The over 300-hectare wildfire has been burning for more than two weeks, and has become the largest single wildfire burning in the Coastal region.

The blaze made its way up steep terrain bordering Highway 7 after a spark from a tractor trailer with a busted tire ignited the dry forest floor Aug. 8. Since then, the fire has done nothing but grow, reaching 150 hectares in seven days, and 318 hectares in 15.

On Sunday, westward outflow winds pushed the blaze closer to Kamp Road, where a small community of Kent farmers – with everything from dairy cows to hay fields – received hand-delivered evacuation alerts with directions to prepare for full evacuation, if the time comes.
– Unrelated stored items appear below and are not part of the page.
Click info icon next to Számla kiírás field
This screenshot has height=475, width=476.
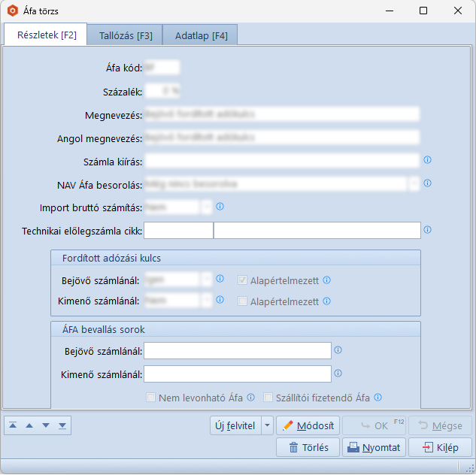pyautogui.click(x=427, y=160)
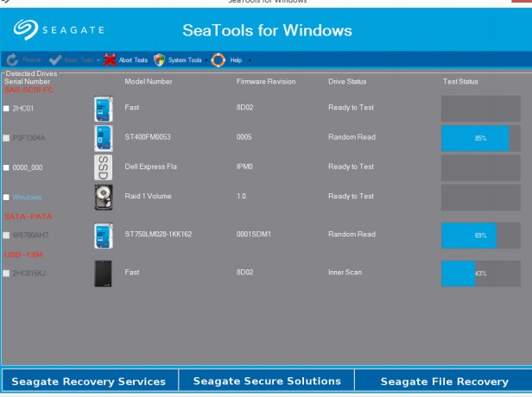Click the Help lifebuoy icon
Viewport: 532px width, 397px height.
point(219,60)
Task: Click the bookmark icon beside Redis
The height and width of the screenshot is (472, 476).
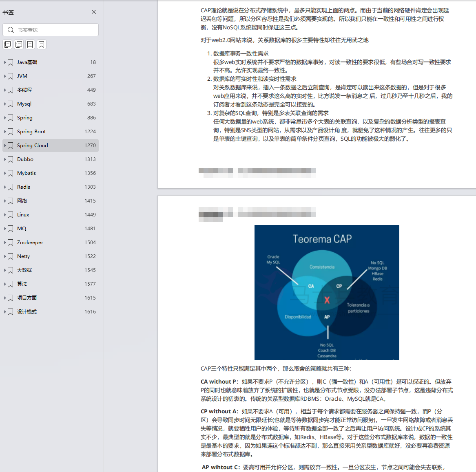Action: 11,187
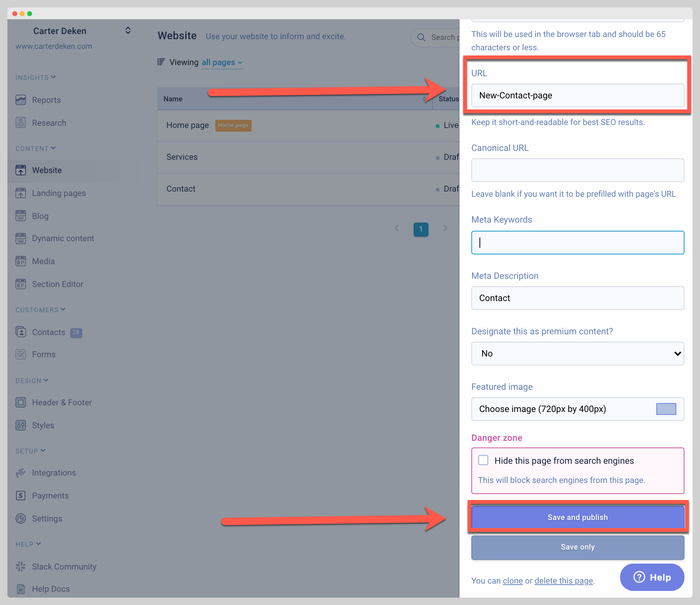Open the Carter Deken site switcher
The image size is (700, 605).
click(128, 31)
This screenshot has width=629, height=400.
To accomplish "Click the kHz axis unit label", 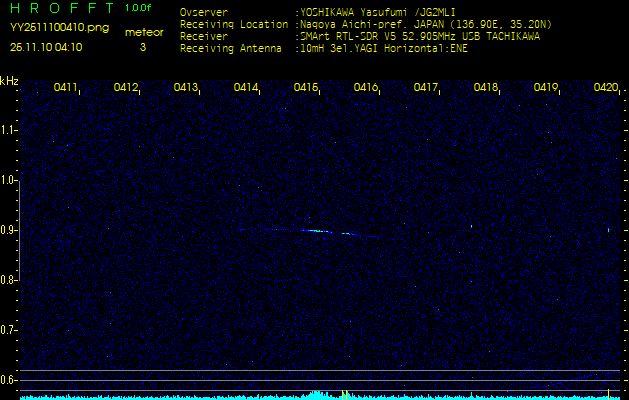I will pos(9,82).
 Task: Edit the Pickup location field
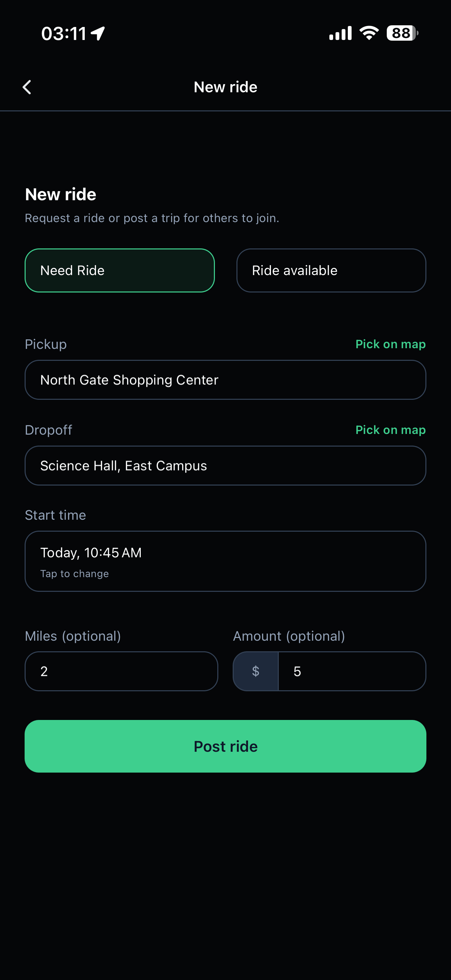(225, 380)
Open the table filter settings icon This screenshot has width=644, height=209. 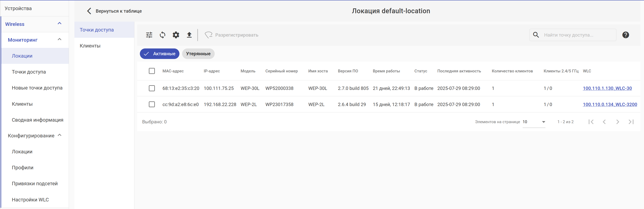[x=149, y=35]
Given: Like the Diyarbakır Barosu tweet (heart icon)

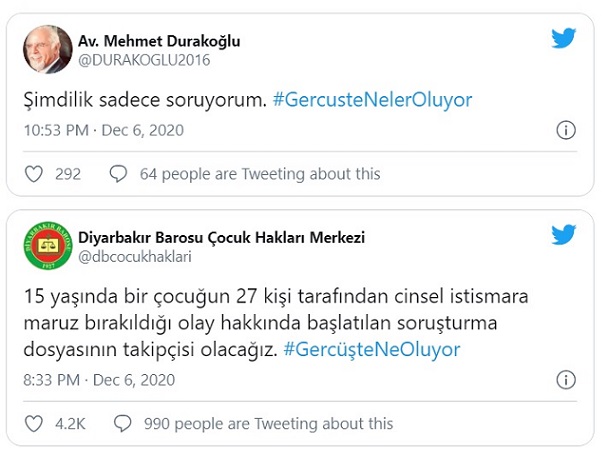Looking at the screenshot, I should pos(34,424).
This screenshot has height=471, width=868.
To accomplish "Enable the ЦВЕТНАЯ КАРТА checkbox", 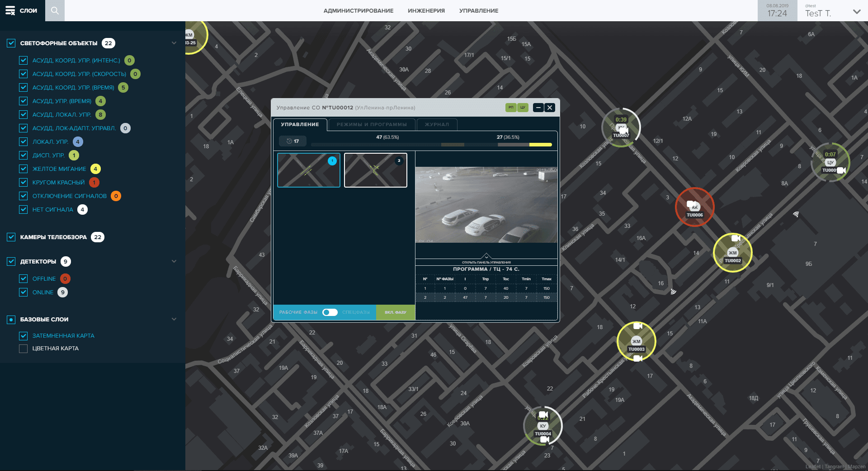I will pyautogui.click(x=24, y=349).
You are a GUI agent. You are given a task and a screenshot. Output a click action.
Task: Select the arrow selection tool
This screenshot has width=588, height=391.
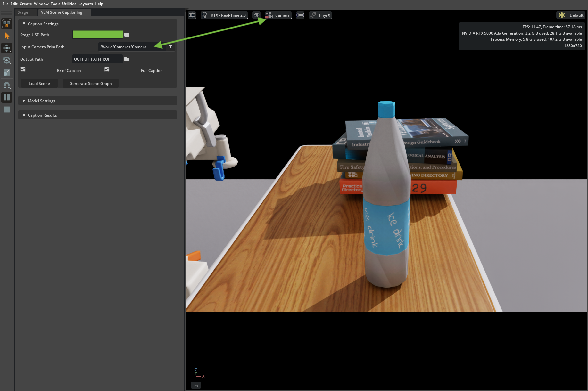coord(7,36)
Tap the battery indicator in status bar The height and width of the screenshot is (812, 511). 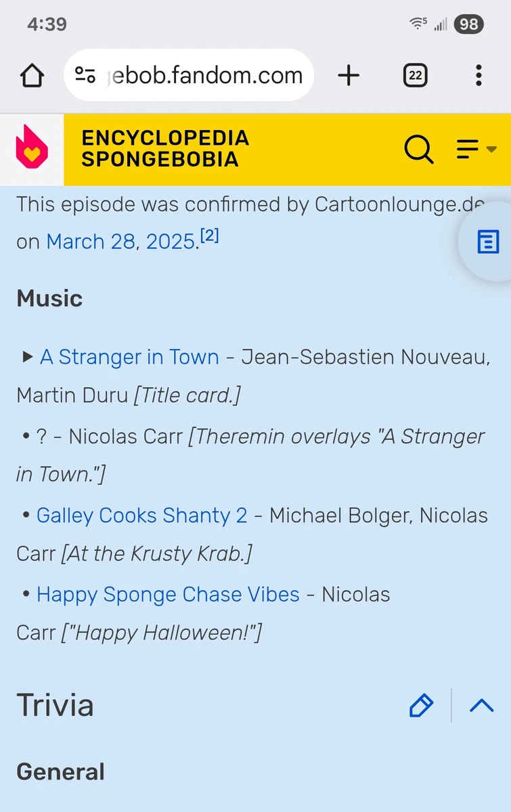(x=468, y=24)
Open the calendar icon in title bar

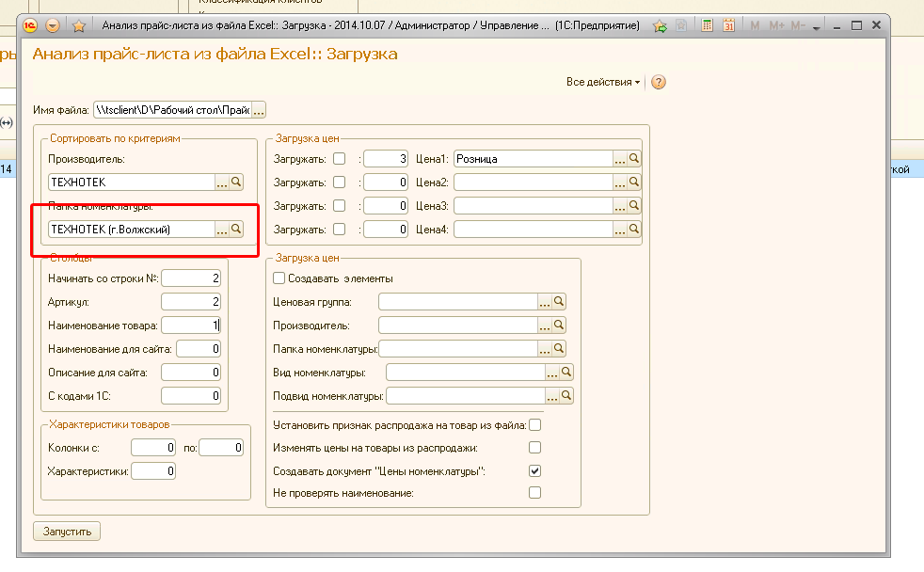pos(729,25)
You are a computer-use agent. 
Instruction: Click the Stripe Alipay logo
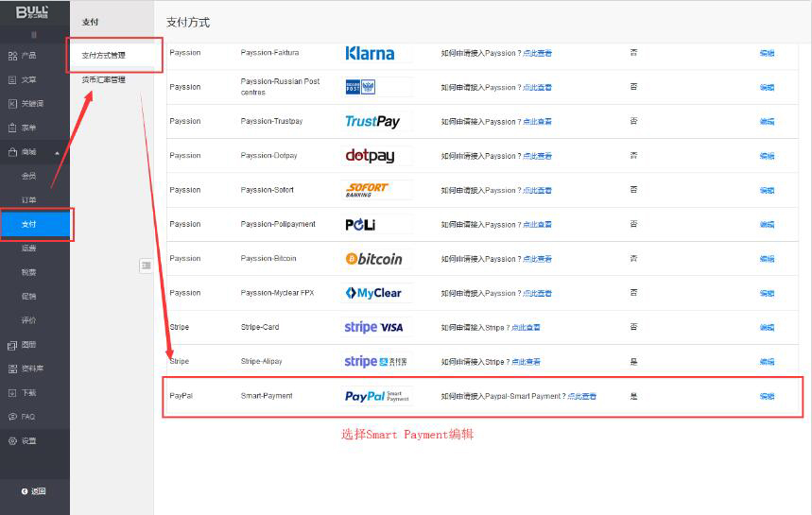click(376, 362)
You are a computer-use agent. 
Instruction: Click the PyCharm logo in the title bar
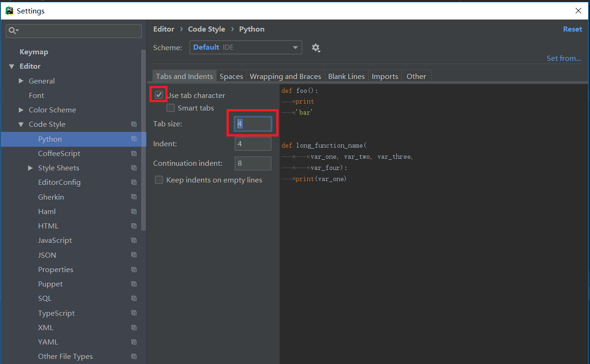tap(9, 10)
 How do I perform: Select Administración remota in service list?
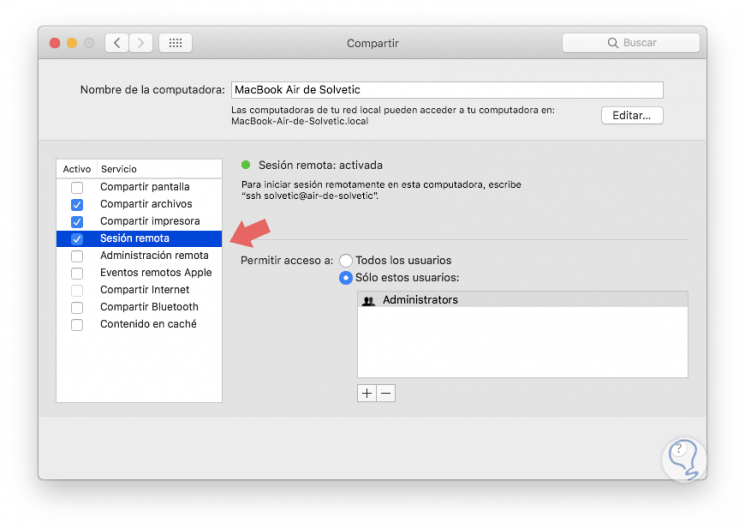[154, 256]
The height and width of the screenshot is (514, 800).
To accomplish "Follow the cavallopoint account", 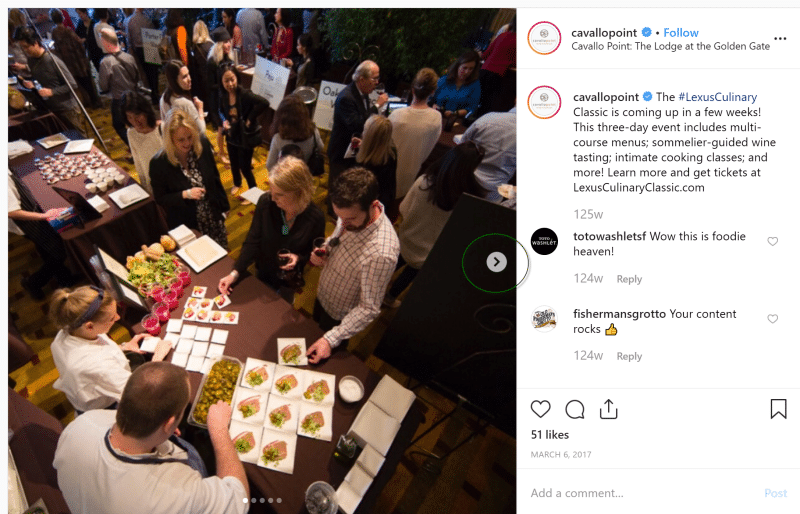I will [681, 33].
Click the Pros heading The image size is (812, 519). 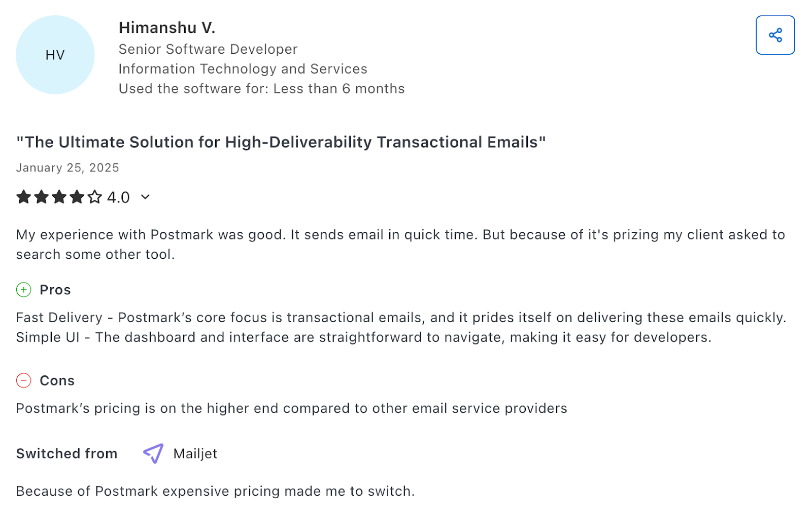click(55, 290)
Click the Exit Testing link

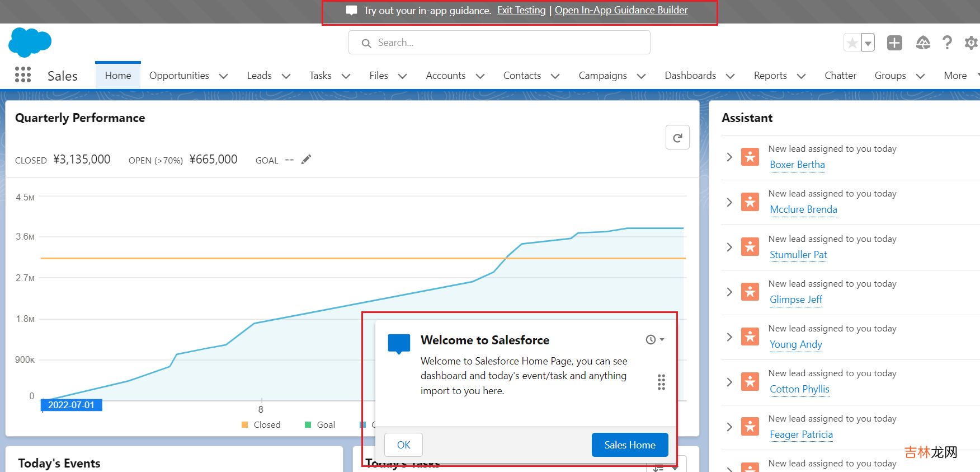(521, 10)
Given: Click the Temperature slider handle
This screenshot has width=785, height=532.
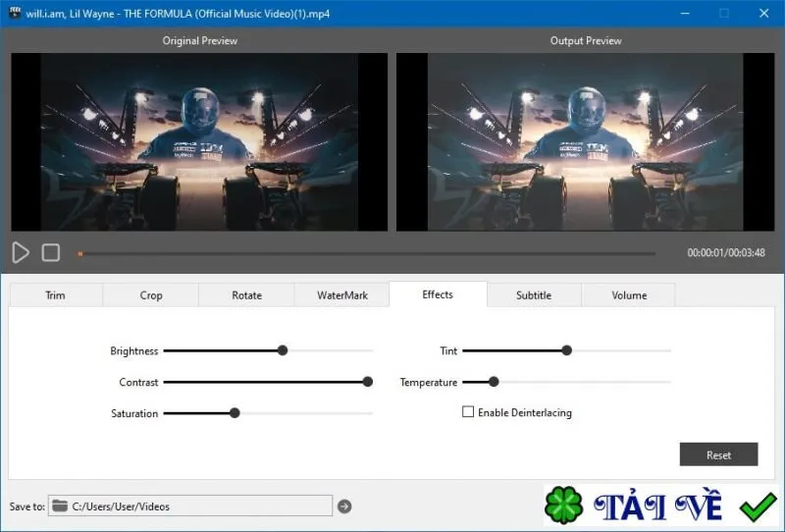Looking at the screenshot, I should pyautogui.click(x=494, y=382).
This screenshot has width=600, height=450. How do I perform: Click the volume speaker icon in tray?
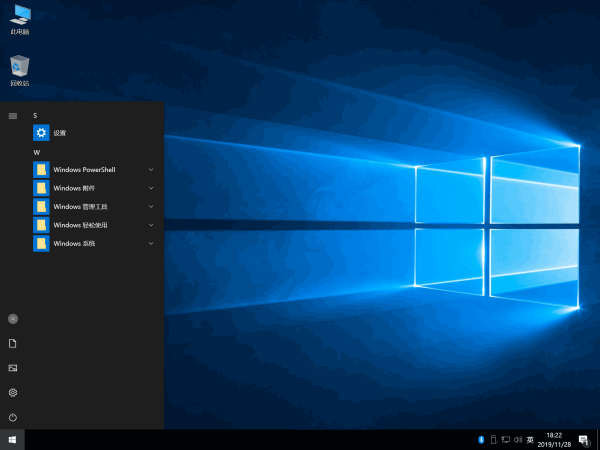point(517,440)
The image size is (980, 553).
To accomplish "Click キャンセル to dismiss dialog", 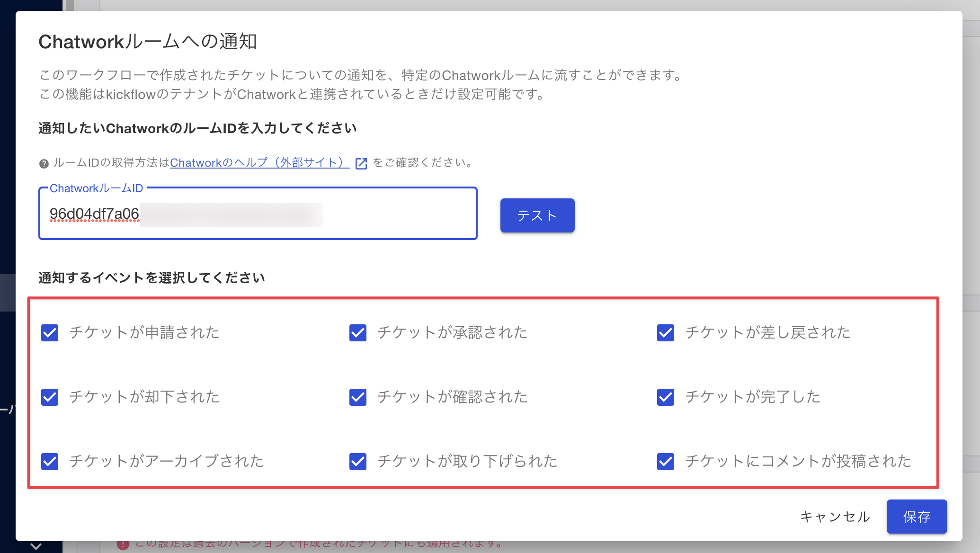I will pos(835,517).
Gene Chanasyk’s 50-acre Kamp Road property has been overrun with activity since early Wednesday morning. As the northernmost home on Kamp Road, his is the most vulnerable.

His rescue dog Jasper, stays close to his owner’s legs, sniffing suspiciously at newcomers.

“He’s getting used to all these people,” Chanasyk said, giving him a pat on the head.

Chanasyk leases his fields, but he still lives in the home he built himself in the early ’70s. He said this is the first time in 46 years of living on Kamp Road that he’s experienced a wildfire near his home, and he certainly never expected it to get so close.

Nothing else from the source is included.